§ **Work instructions**:
Output only the lines that run from the line holding "Task: Select the For Approval tab" to the end of the data below, including both ends, without any pictures.

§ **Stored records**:
*** Begin section ***

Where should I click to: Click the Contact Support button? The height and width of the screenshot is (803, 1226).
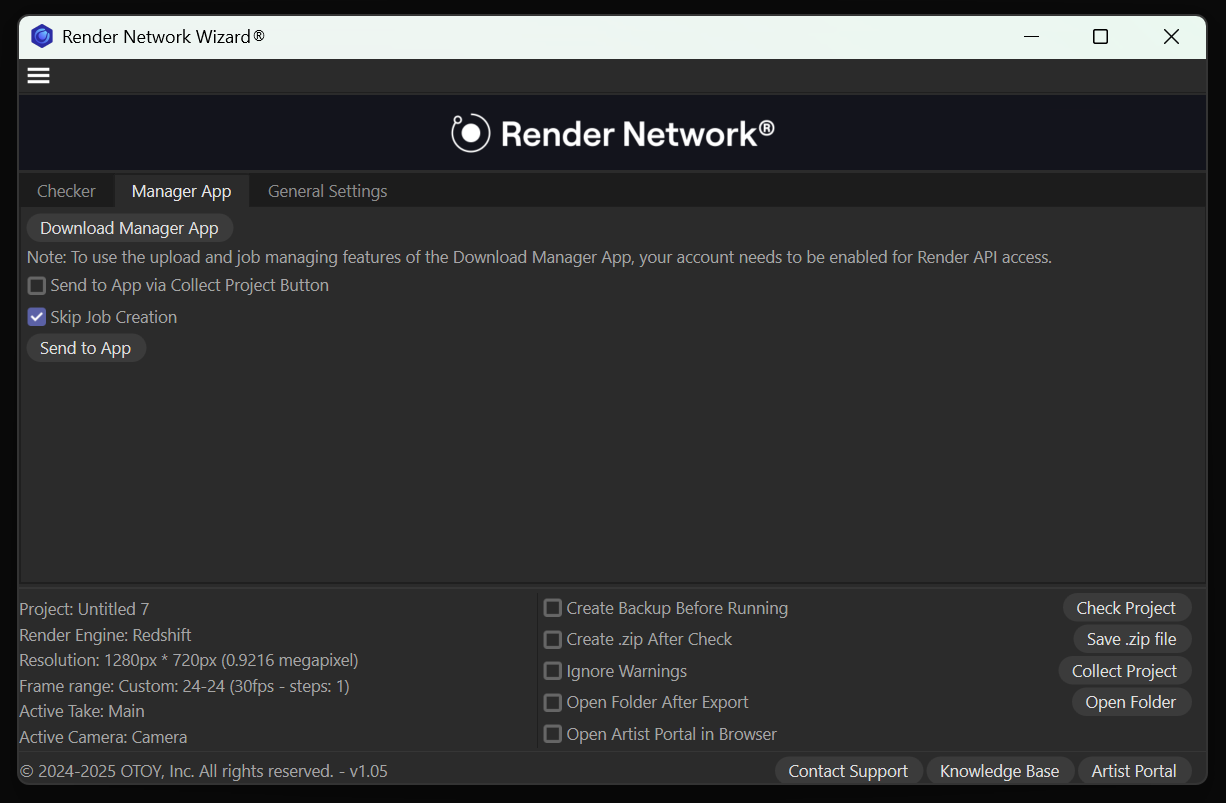(848, 771)
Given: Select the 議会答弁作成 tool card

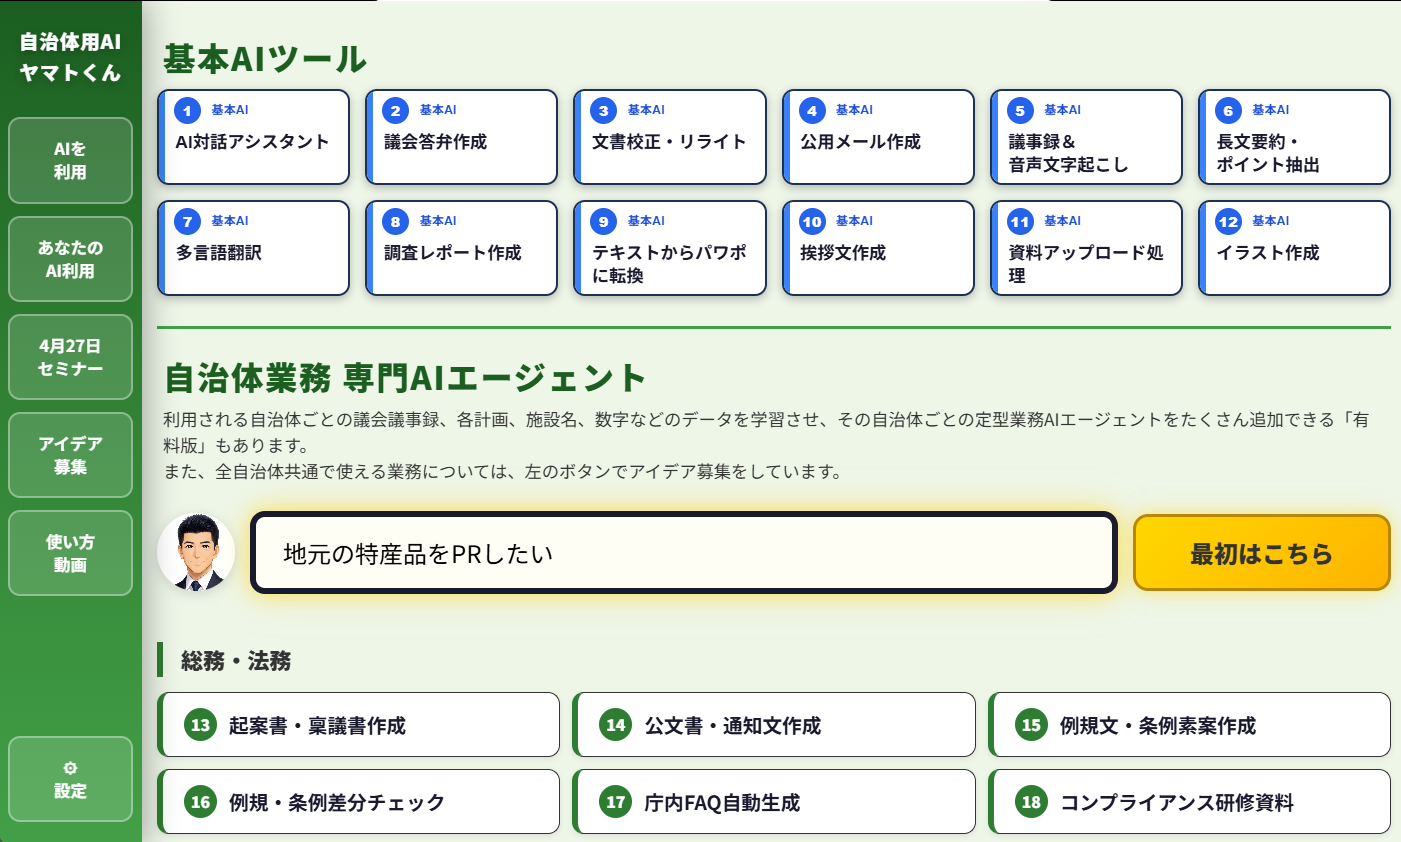Looking at the screenshot, I should (461, 138).

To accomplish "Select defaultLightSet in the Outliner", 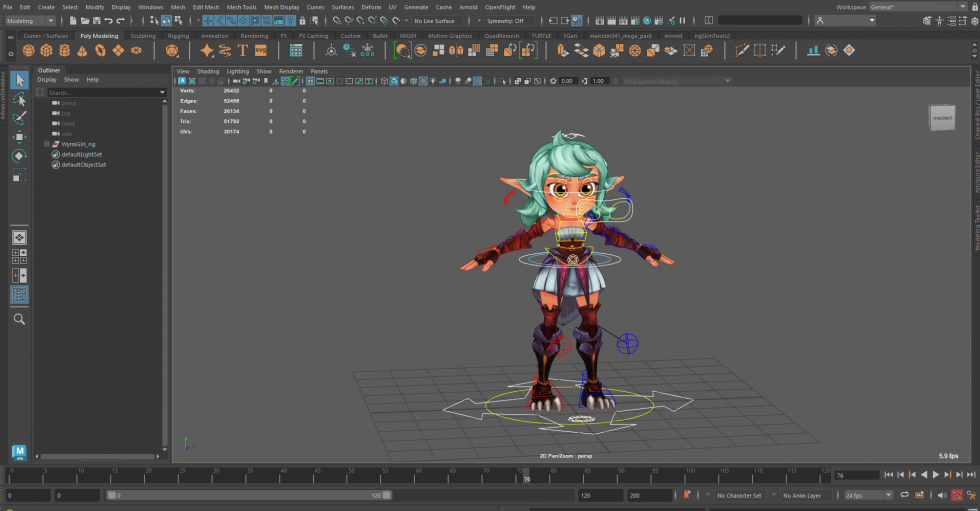I will (83, 154).
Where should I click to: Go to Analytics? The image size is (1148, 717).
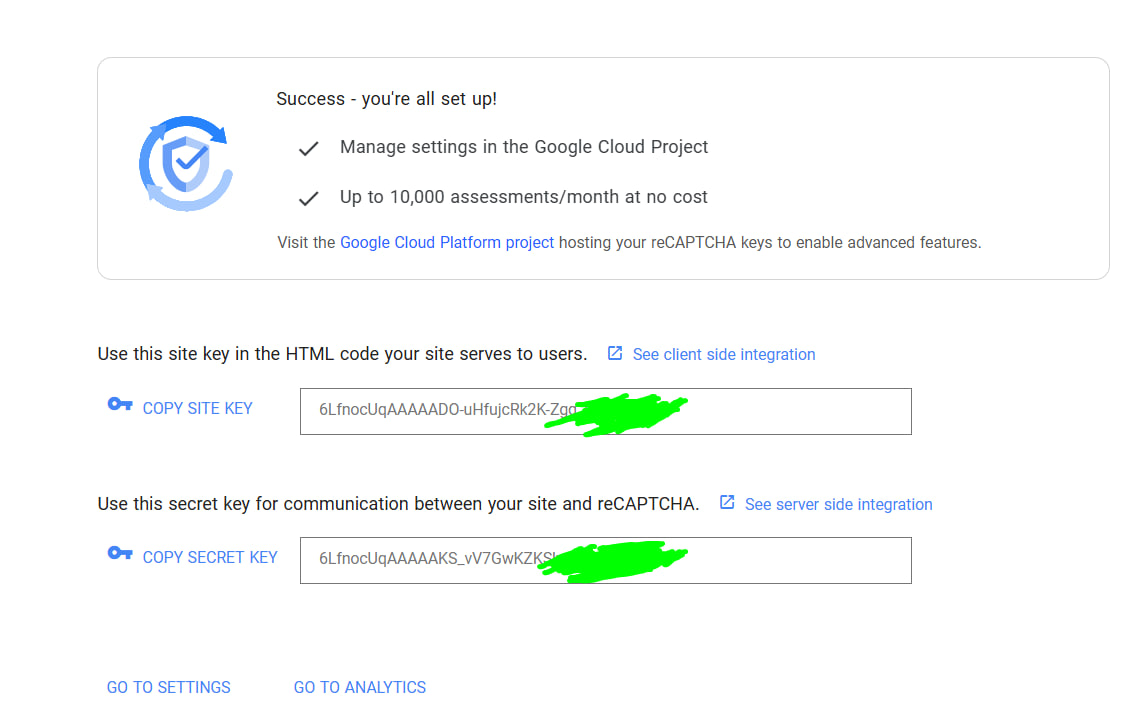click(360, 687)
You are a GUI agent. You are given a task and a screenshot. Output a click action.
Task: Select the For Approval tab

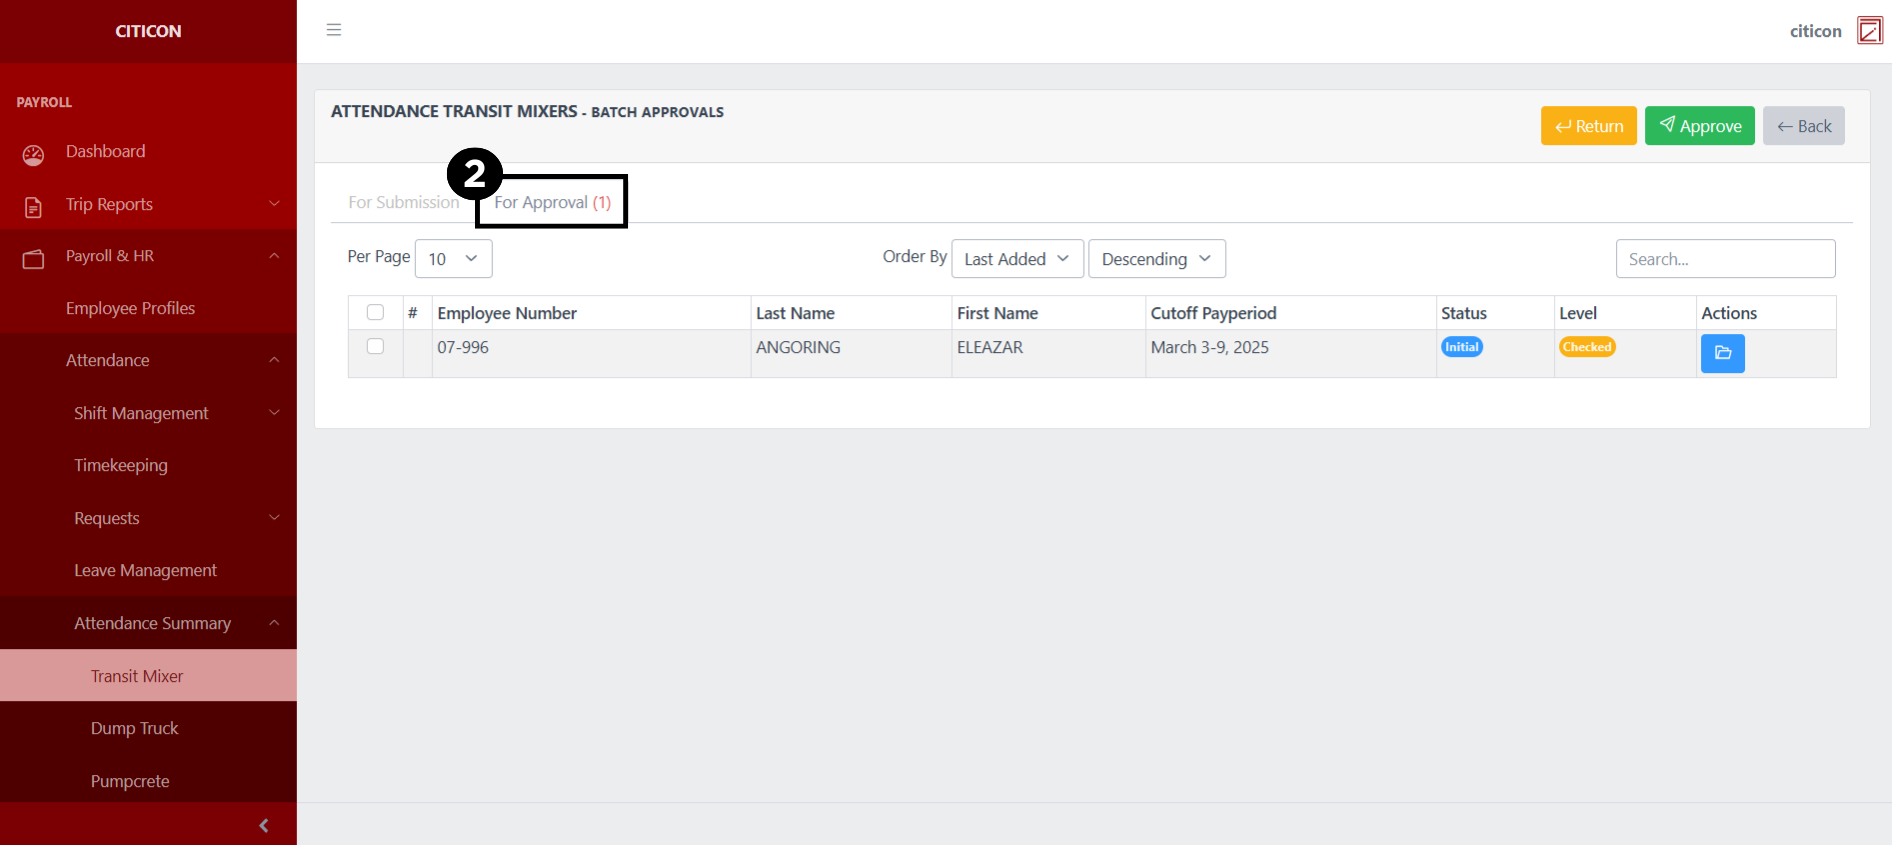pyautogui.click(x=552, y=202)
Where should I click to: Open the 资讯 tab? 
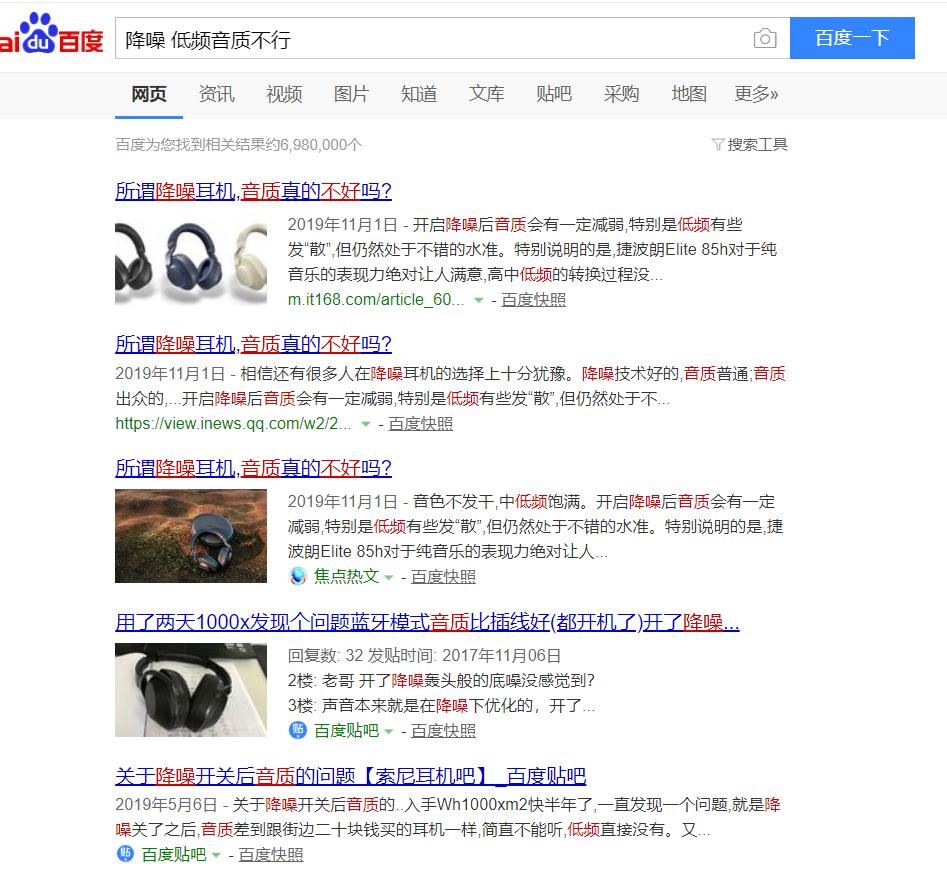pos(216,94)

*** End section ***

§ **Exercise solution**:
Task: Select the For Approval tab

pyautogui.click(x=552, y=202)
Where should I click to: Open the 资讯 tab? 
pos(216,94)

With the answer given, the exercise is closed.